Dieu se fait homme ! il faut un coeur éveillé et attentif pour le reconnaître dans ses étranges épousailles avec l’humanité. en son Fils Jésus, il nous dit sa proximité et son Amour. il rend leur dignité à ses enfants et leur redonne déjà la splendeur qu’ils retrouvent pleinement en étant régénérés dans la mort et la résurrection du Christ. Depuis quelques années, la présence de crèches de Noël dans l’espace public fait débat. une curieuse perception de la laïcité est heurtée par la seule vue d’un enfant couché dans une mangeoire, entouré d’un père et d’une mère et de quelques animaux. il faut bien chercher pour trouver là un signe ostensible de la religion. Seule la foi parle du mystère de l’incarnation. il est quand même étonnant qu’elle puisse à ce point, malgré les vents contraires, marquer les esprits de celles et de ceux qui disent la méconnaître ou l’ignorer.
Nul n’est tenu de croire que Jésus de Nazareth est le Fils de Dieu. Personne ne peut cependant ignorer qu’il existe un lien d’origine et de sens entre une fête chrétienne et son déploiement au sein d’une société qui l’a inscrite dans son histoire, ses traditions, ses pratiques, ses réjouissances et son commerce.
L’Église ne confisque pas plus son calendrier qu’elle ne s’approprie Dieu Lui-même ou sa Parole. L’opinion ne peut tout de même pas lui reprocher de souhaiter que Noël reste Noël. Tant mieux si la paix, la joie, le pardon, le partage, l’accueil qui sont annoncés autour du nouveau-né de Bethléem, fût-ce par des messagers célestes, entrent plus facilement dans le bien commun de l’humanité une nuit de Noël. il serait malhonnête de ne pas montrer où, pourquoi et comment ces trésors ont encore un impact sur les hommes et les femmes de notre temps. Que serait un cadeau dont le bénéficiaire voudrait faire totale abstraction du donateur ?
Cacher une crèche, la réserver aux seuls lieux privés ou aux églises, c’est nier notre propre histoire ou, pire encore, tricher avec elle. Mesurer le temps à partir de la naissance de Jésus de Nazareth constitue un signe bien plus contraignant que de s’arrêter librement pour contempler le spectacle de la crèche où qu’elle soit installée, ou à l’inverse de passer son chemin.
Un autre volet de notre histoire fait tout autant comprendre que des bâtiments publics ou administratifs n’abritent pas des emblèmes et des signes qui ne correspondent pas à leur destination et à leur mission.

» **Consigne écrite 1**
Relevez, dans l'extrait choisi, tout ce qui est annoncé autour du nouveau-né de Bethléem.
» **Consigne écrite 2**
Répondez brièvement à partir de l'extrait choisi.
(a) Par qui l'enfant couché dans une mangeoire est-il entouré ?
(b) À partir de quel événement mesure-t-on le temps ?
(c) À quels lieux réserver la crèche revient-il, selon le texte, à nier notre propre histoire ?

» **Données**
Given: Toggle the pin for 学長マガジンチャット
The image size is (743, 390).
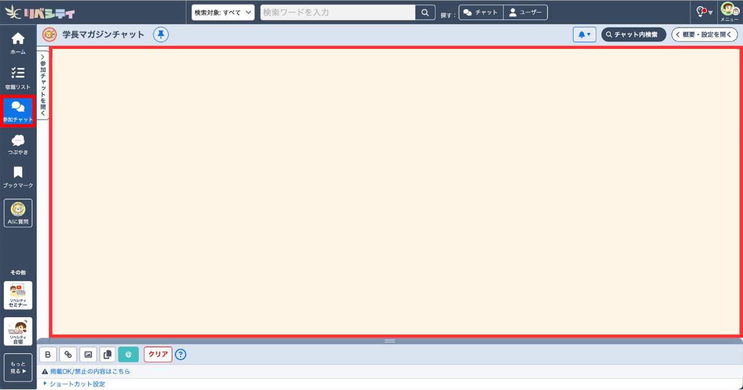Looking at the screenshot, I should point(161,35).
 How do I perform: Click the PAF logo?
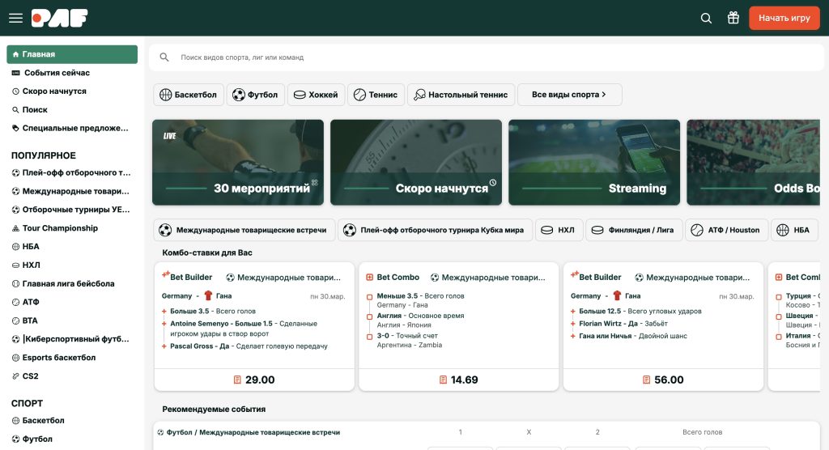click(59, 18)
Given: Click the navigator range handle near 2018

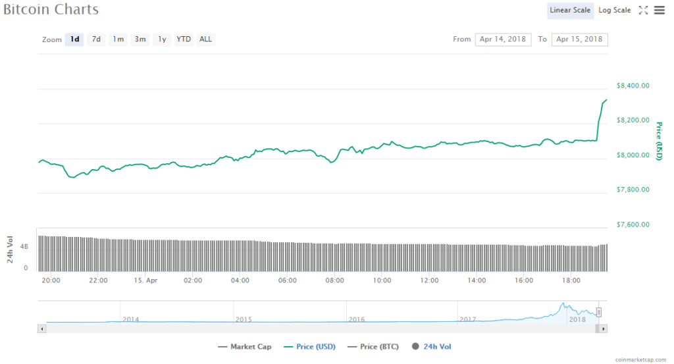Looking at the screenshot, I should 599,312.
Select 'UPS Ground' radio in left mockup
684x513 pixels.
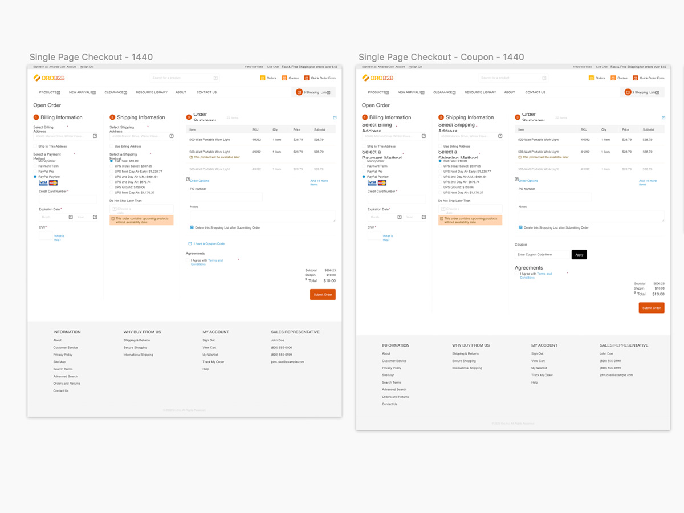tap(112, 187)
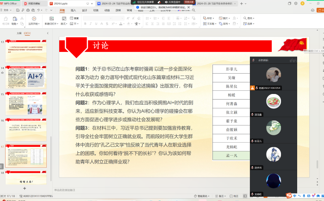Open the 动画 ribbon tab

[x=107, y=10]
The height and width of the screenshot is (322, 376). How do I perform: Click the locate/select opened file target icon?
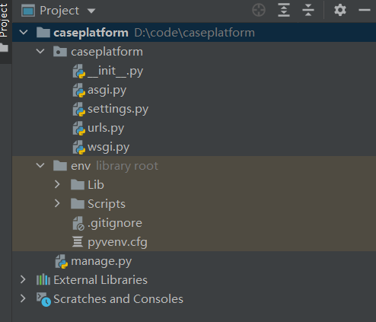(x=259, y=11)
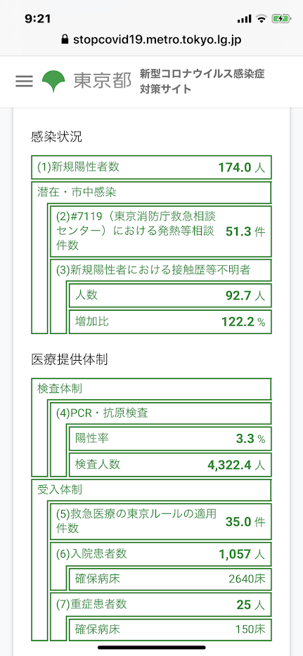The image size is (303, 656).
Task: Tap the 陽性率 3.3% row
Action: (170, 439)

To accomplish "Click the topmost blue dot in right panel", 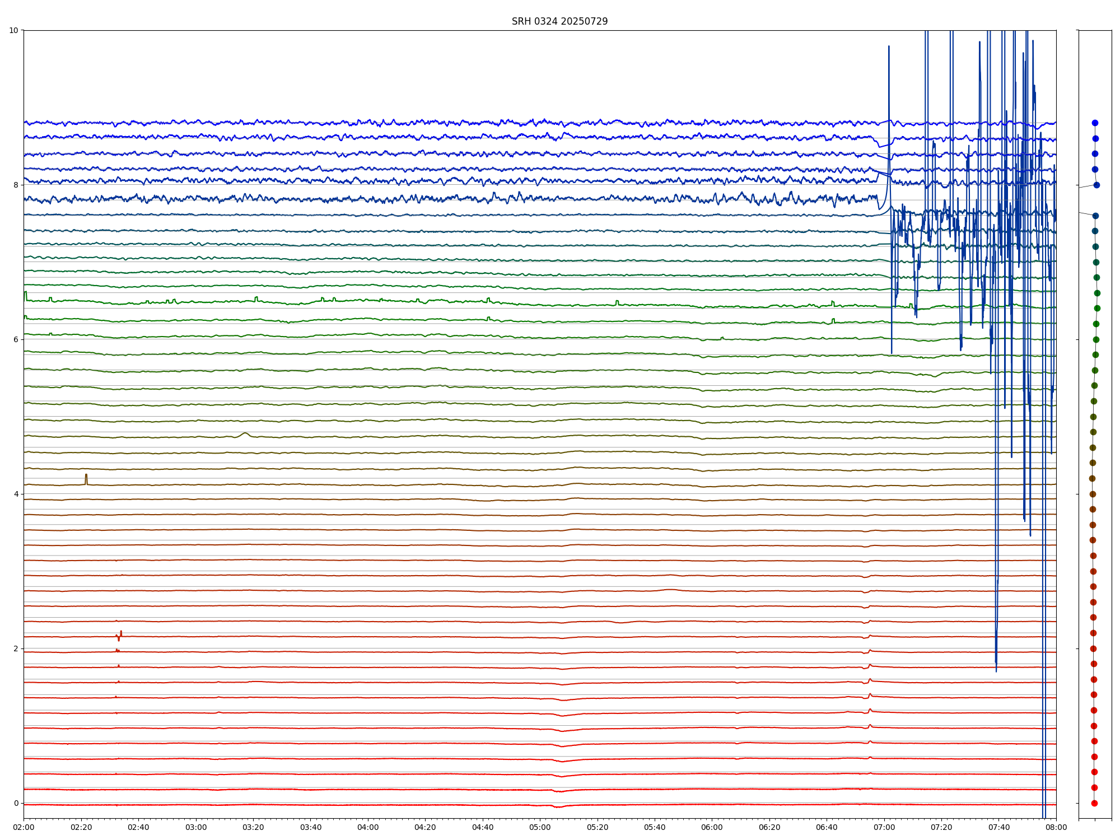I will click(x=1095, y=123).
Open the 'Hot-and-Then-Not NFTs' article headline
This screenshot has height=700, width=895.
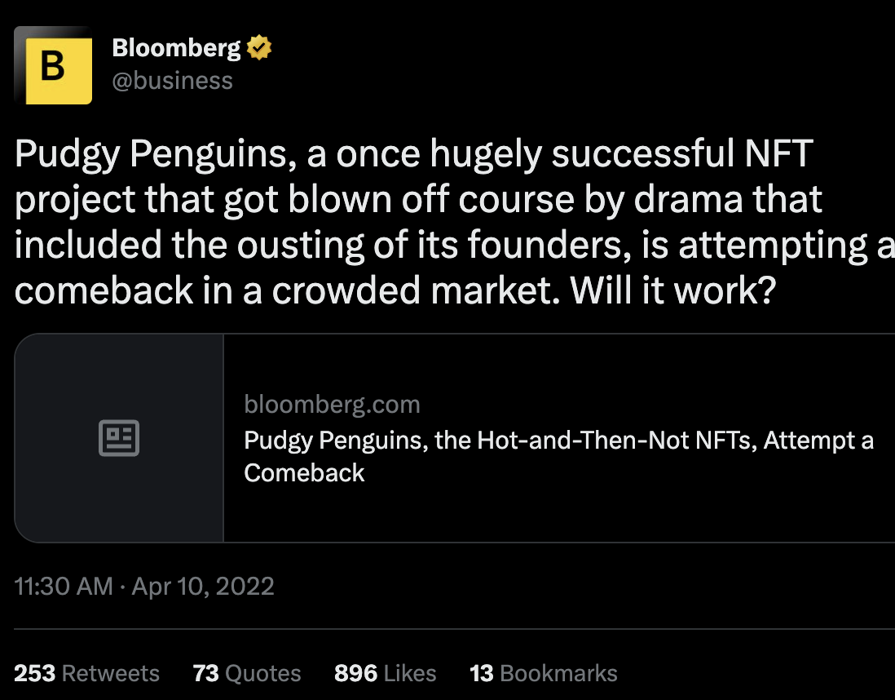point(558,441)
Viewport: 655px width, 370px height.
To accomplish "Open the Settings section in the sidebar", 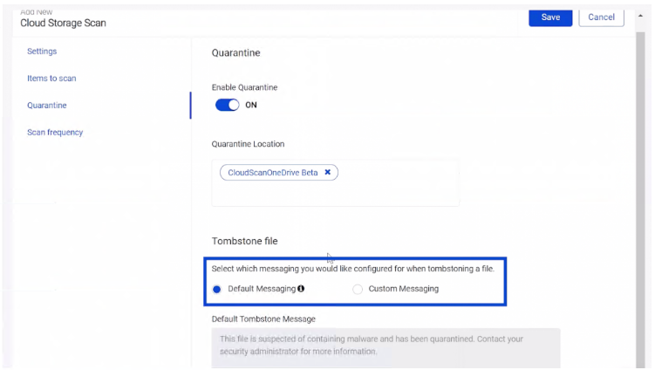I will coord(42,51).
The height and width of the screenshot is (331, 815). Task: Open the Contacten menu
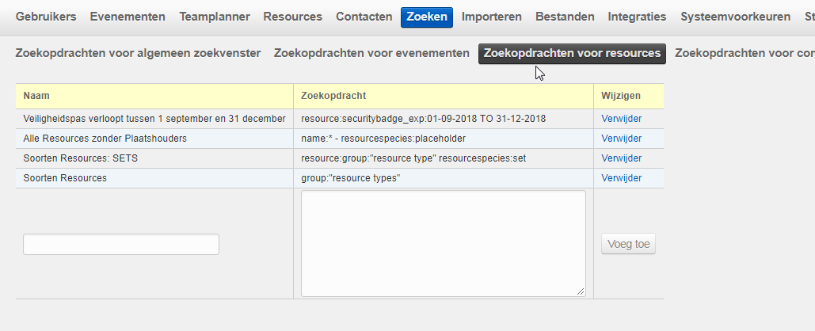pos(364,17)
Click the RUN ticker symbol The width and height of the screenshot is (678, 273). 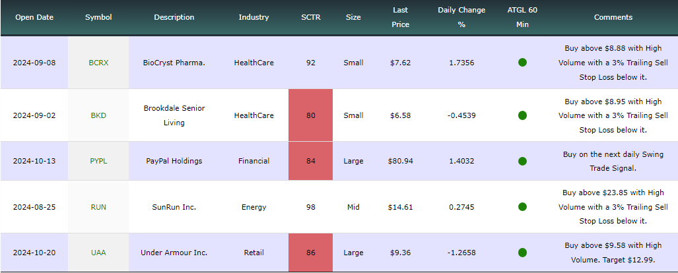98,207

...

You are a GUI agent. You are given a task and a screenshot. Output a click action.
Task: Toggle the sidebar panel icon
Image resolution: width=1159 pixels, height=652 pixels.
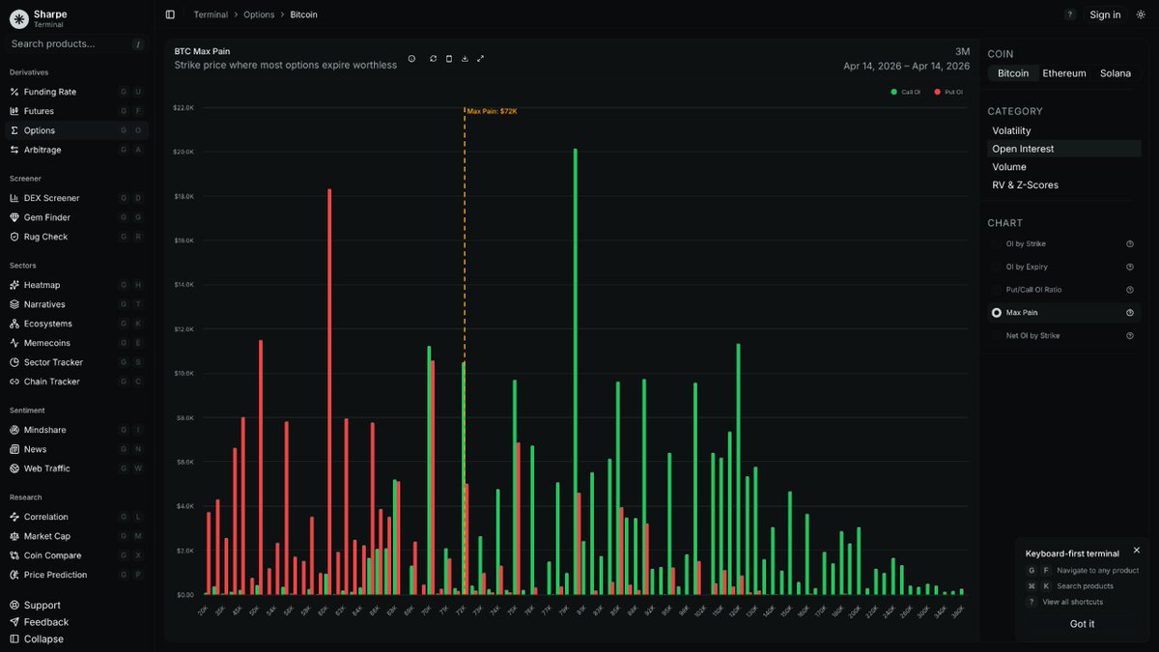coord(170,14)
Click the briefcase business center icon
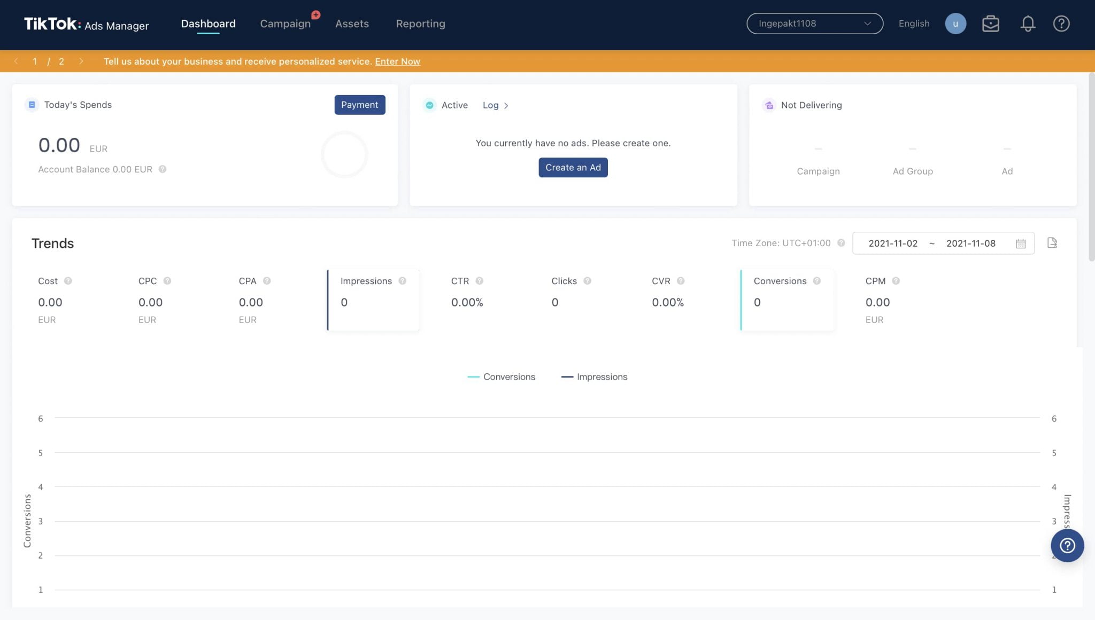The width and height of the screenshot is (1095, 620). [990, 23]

» **Corrigé complet 1**
La paix, la joie, le pardon, le partage, l'accueil.

» **Corrigé complet 2**
(a) Par un père, une mère et quelques animaux.
(b) À partir de la naissance de Jésus de Nazareth.
(c) Aux seuls lieux privés ou aux églises.